So the Democratic Congressional Campaign Committee (DCCC) spent about as much on an ad promoting Gibbs than Gibbs himself had raised as of the middle of last month. And then Gibbs won.

This situation, a distillation of various tensions on the right, on the left and nationally, has been subject to significant scrutiny over the past few weeks. It is, in fact, revealing about all sides involved — but some useful nuance has been lost.

Let’s consider the results in Michigan’s 3rd Congressional District, then, by asking three questions.

  1. Did Meijer lose because of the Democratic intervention?
  2. How much support did Gibbs have?
  3. Was this just the grim art of politics?

Should you not wish to read further, the answers are “probably not,” “enough” and “no.”

Did Meijer lose because of the Democratic intervention?

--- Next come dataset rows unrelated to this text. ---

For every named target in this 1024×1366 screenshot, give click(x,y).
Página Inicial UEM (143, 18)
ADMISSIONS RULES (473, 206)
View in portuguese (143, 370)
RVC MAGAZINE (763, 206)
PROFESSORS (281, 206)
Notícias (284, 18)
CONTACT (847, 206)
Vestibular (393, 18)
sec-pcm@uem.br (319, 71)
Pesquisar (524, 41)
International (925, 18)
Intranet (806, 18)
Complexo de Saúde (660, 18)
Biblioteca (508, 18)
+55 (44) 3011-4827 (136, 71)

A quiet secret in politics is that much of it is less science than art. Campaign consultants will tell you they know how to win for the same reason that weight-loss systems will tell you they know how to help you shed unwanted pounds. But in part because elections are increasingly complicated systems with a lot of moving parts and because there are often poor controls for measuring effectiveness, a lot of campaigning comes down to guesswork, instinct, habit and luck.

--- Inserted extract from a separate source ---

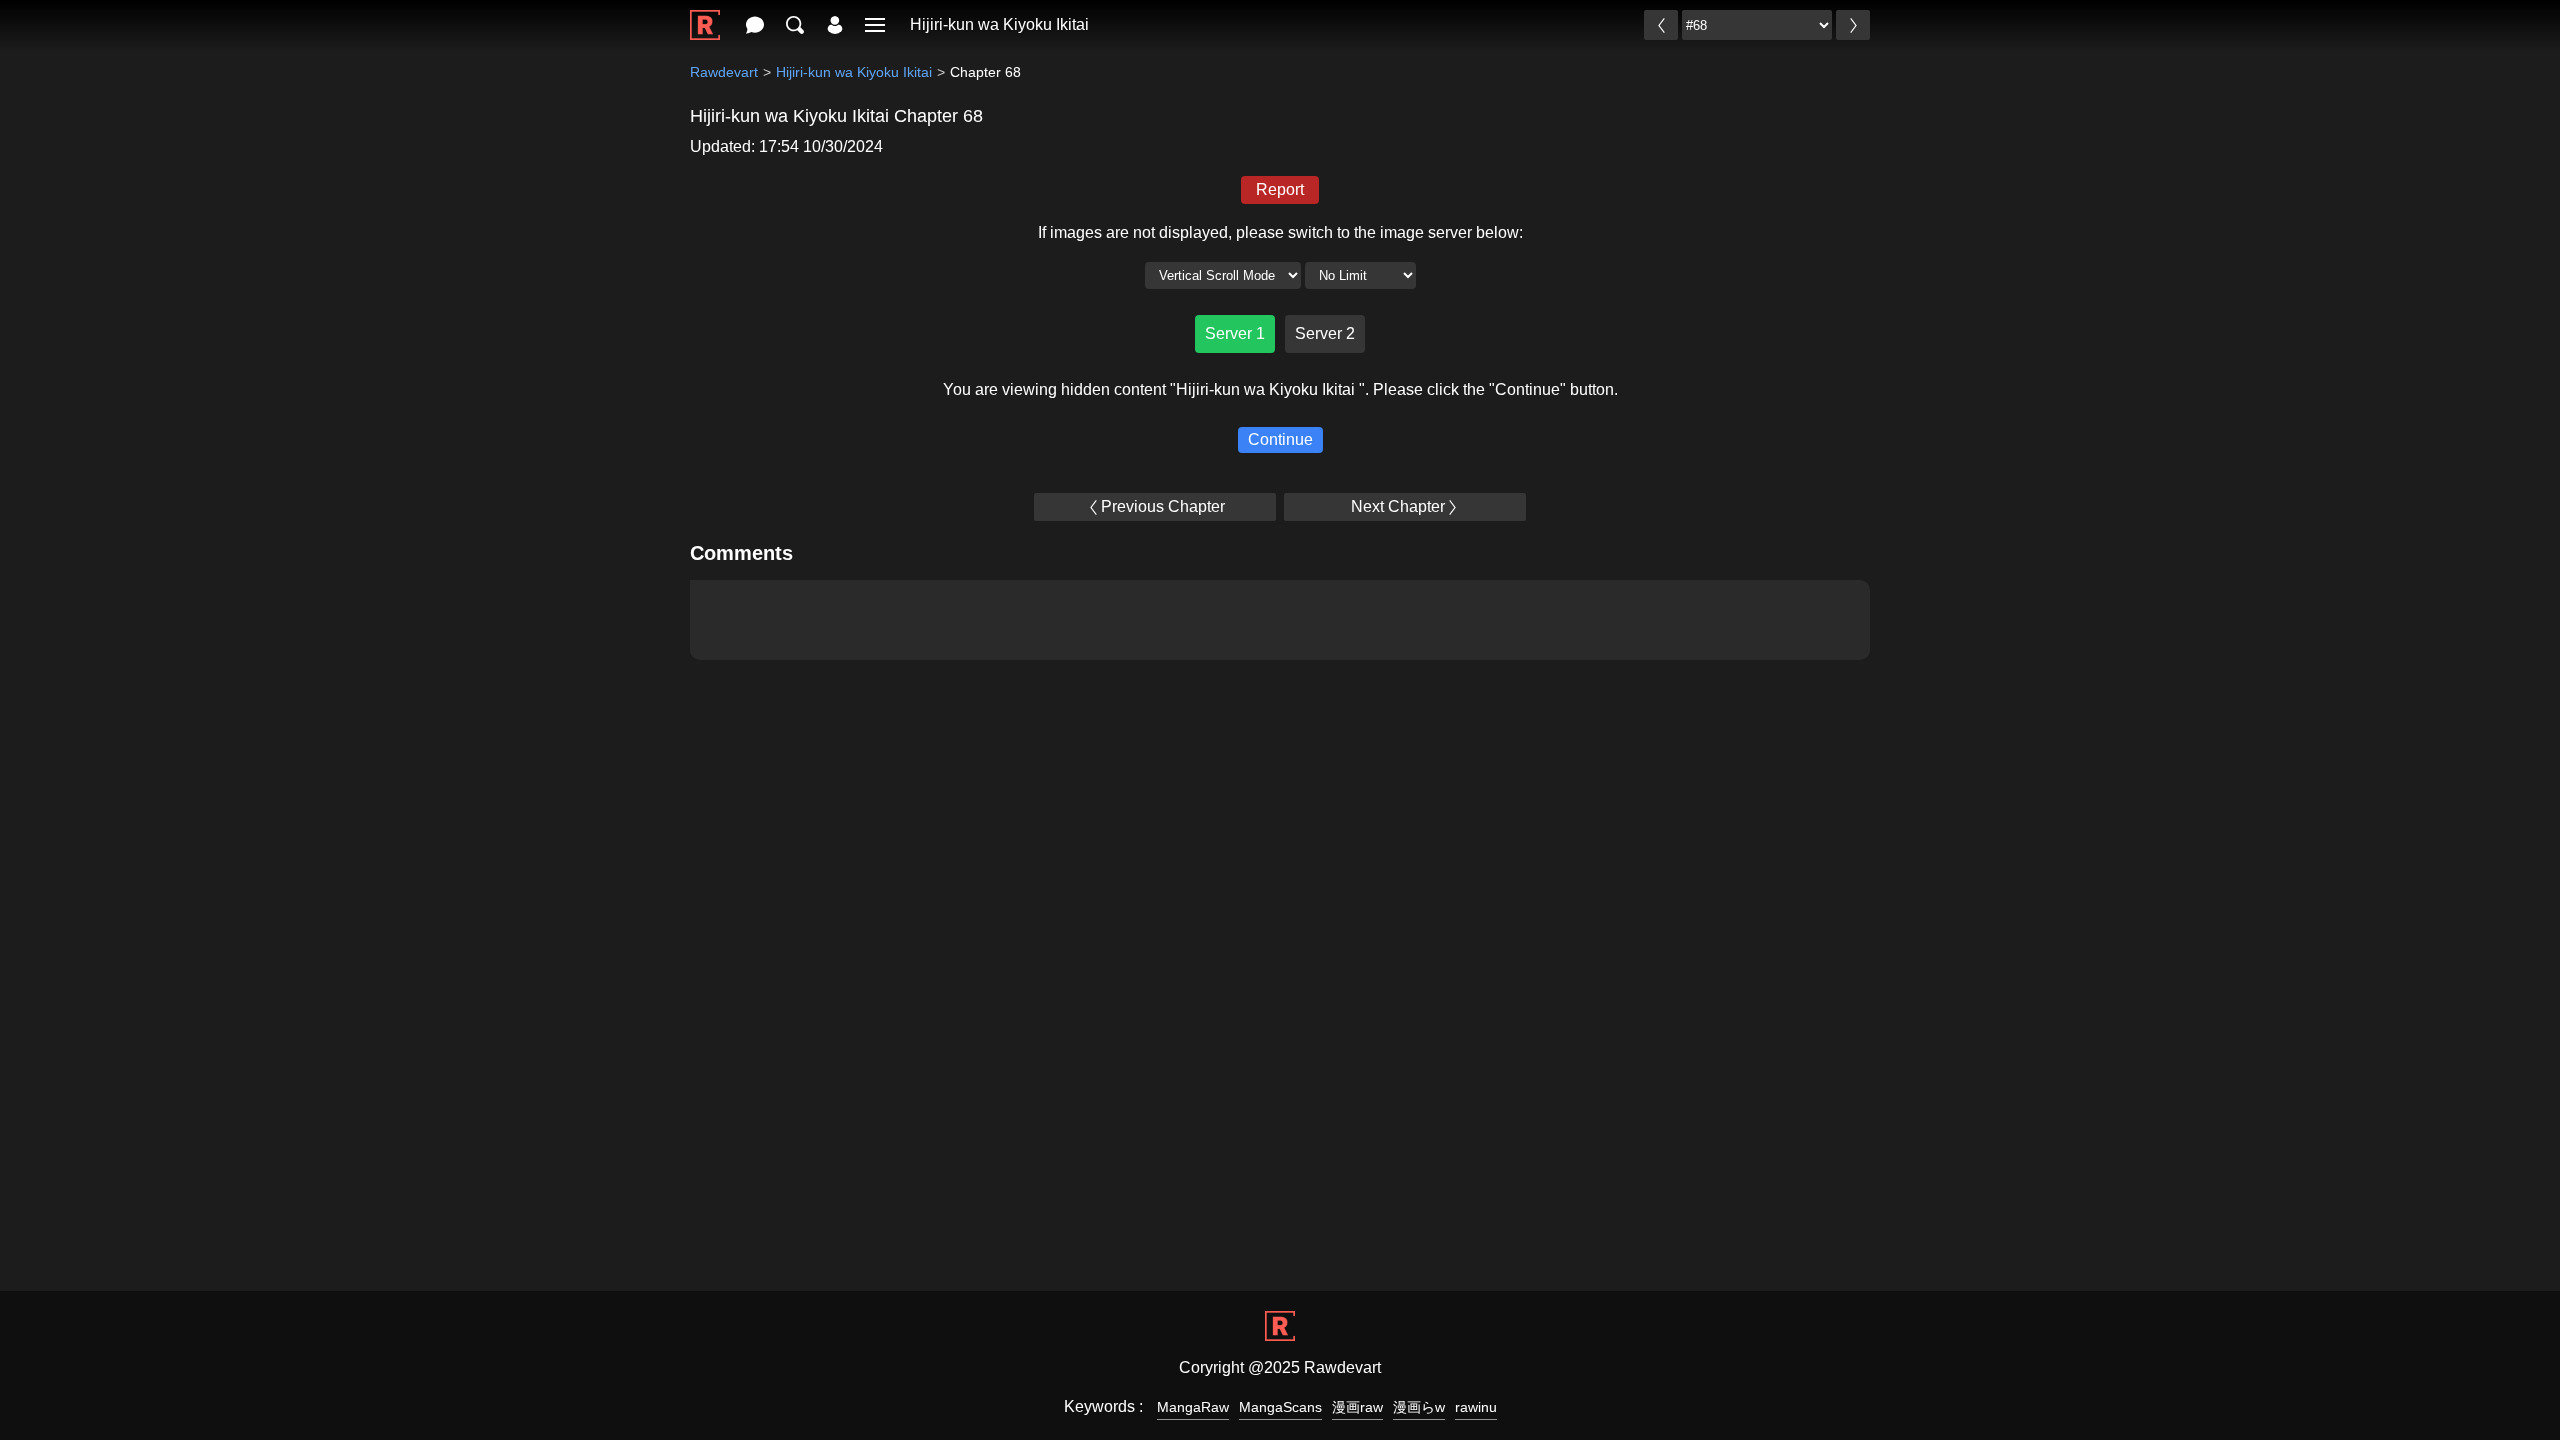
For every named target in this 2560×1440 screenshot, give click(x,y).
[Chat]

In close races, things get more complicated still. If your candidate wins narrowly, lots of factors might have contributed to the win — and lots of people who were involved in those factors (creating direct mail, endorsing, calling voters) will try to take credit for the narrow margin.

The Meijer-Gibbs race was relatively close but not a squeaker. Gibbs won by just under 4 percentage points, enough of a margin that observers could call the race on election night. In other words, this was likely not a race in which a small push made the difference.

Was the DCCC ad a small push? The committee spent a bit under $500,000 on a spot that began running in late July. That’s more than a month after early voting began in the contest, though. And in recent years, Republicans have been more likely to vote on Election Day itself. It seems to have been designed to be a last-minute prod for voters — perhaps to reduce the likelihood that Republican primary voters would hear news reports about Democrats being more worried about facing Meijer in November.

It’s hard to argue that the ad — run when election ad time was at its most expensive — was the sole reason that Gibbs got about 4,000 more votes than Meijer. I don’t think many people would argue that individual last-minute TV spots can make a 4-point difference in a House primary. Again, it’s hard to know what would have happened had the spot not run, but there is certainly reason to think that Meijer’s fate was affected more by Trump’s endorsement of Gibbs last year than the DCCC’s intervention in this one.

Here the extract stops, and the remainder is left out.